En traitant Hérode de “renard”, Jésus semble indiquer qu’il ne le considère pas comme dangereux, auquel cas il aurait parlé de lui comme d’un “lion”.

Luc est le seul à nous rapporter cette remarque concernant l’attitude d’Hérode vis-à-vis de Jésus, comme il est le seul à nous relater une rencontre de Jésus prisonnier avec Hérode auquel Pilate l’a renvoyé au cours de la passion (23, 6 - 12).

Au verset 35, Jésus fait probablement allusion à la ruine du Temple (qui avait été détruit bien avant que Luc n’écrive son Evangile), reprenant ainsi le langage menaçant des grands prophètes contre le sanctuaire, en raison de la désobéissance du peuple à son Dieu.
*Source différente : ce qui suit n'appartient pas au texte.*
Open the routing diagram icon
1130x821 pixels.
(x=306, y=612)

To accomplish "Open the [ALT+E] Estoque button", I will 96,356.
Notons l’émotion de Jésus dans cette adresse à Jérusalem, qui nous révèle à quel point il était solidaire de la mission d’Israël, et se situait dans la ligne de son histoire.

La reconnaissance de sa venue, comme bénédiction de Dieu proclamée par le peuple, et dont parle ici Jésus, vise, semble-t-il, la fin ultime des temps, et peut-être également un accueil final de sa mission par Israël à cette heure décisive (à la façon dont Paul en parle en Romains 9 - 11).

4. Prolongement

Nous resituer face au mystère de Dieu qui vient à nous en Jésus le Christ (sa mission de prophète en paroles et gestes de miséricorde, son engagement jusqu’à la mort, sa résurrection et le don de l’Esprit) :

4 Mais quand vint la plénitude du temps, Dieu envoya son Fils, né d’une femme, né sujet de la Loi,

5 afin de racheter les sujets de la Loi, afin de nous conférer l’adoption filiale.

6 Et la preuve que vous êtes des fils, c’est que Dieu a envoyé dans nos cœurs l’Esprit de son Fils qui crie : Abba, Père !

7 Aussi n’es-tu plus esclave mais fils ; fils, et donc héritier de par Dieu.

1 Après avoir, à maintes reprises et sous maintes formes, parlé jadis aux Pères par les prophètes, Dieu,

2 en ces jours qui sont les derniers, nous a parlé par le Fils, qu’il a établi héritier de toutes choses, par qui aussi il a fait les siècles.

3 Resplendissement de sa gloire, effigie de sa substance, ce Fils qui soutient l’univers par sa parole puissante, ayant accompli la purification des péchés, s’est assis à la droite de la Majesté dans les hauteurs,

11 Car la grâce de Dieu, source de salut pour tous les hommes, s’est manifestée,

12 nous enseignant à renoncer à l’impiété et aux convoitises de ce monde, pour vivre en ce siècle présent dans la réserve, la justice et la piété,

13 attendant la bien-heureuse espérance et l’Apparition de la gloire de notre grand Dieu et Sauveur, le Christ Jésus

14 qui s’est livré pour nous afin de nous racheter de toute iniquité et de purifier un peuple qui lui appartienne en propre, zélé pour le bien.

Prière

*Seigneur Jésus, en toi se révèle en plénitude “Celui qui est, qui était et qui vient”, car en toi Dieu nous a rejoints au plus près qu’on puisse imaginer : ouvre mes yeux, ouvre mon coeur à ta venue, qui est toujours pour moi présence renouvelée en ton Esprit Saint, source en moi de vérité et d’amour, qu’il m’appartient de faire rayonner partout et devant tous. AMEN.